• [Source records]
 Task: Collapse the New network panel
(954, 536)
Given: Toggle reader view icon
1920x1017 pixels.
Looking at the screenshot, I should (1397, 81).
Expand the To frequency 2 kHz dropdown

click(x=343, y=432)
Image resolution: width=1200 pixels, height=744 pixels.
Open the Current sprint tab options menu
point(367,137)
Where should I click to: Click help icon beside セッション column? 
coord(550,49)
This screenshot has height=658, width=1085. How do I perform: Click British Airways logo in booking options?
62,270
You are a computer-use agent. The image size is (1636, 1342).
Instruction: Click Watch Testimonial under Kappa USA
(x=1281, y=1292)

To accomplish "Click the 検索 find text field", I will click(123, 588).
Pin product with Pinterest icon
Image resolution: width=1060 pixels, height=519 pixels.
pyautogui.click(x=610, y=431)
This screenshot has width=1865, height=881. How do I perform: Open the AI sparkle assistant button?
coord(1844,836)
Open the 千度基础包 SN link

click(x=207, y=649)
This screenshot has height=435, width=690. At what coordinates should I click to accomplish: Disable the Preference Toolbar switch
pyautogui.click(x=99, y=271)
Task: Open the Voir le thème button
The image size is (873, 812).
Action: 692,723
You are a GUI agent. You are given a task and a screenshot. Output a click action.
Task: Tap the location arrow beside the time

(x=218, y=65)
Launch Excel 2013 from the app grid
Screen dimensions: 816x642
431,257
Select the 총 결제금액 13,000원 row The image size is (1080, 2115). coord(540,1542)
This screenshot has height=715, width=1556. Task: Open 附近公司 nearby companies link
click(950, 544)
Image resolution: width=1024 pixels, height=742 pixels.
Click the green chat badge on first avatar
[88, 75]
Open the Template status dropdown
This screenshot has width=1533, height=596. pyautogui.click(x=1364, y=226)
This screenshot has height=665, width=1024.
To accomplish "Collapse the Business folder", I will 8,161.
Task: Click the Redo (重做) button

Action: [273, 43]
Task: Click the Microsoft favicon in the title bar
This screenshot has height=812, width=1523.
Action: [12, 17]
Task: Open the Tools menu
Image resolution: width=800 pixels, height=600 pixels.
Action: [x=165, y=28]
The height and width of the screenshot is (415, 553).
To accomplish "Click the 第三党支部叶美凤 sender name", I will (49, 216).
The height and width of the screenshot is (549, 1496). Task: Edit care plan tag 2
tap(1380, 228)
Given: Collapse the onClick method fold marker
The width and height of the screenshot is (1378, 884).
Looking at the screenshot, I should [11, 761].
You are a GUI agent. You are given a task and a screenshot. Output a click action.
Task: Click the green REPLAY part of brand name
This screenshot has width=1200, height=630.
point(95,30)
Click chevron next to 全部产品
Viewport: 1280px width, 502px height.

• [Task]
Please give back exactly the lines of the listing above that run from the one containing "Given: Collapse the" through the one containing "Task: Click the green", and only those.

• [Task answer]
Given: Collapse the onClick method fold marker
The width and height of the screenshot is (1378, 884).
Looking at the screenshot, I should [11, 761].
You are a GUI agent. You are given a task and a screenshot. Output a click action.
Task: Click the green REPLAY part of brand name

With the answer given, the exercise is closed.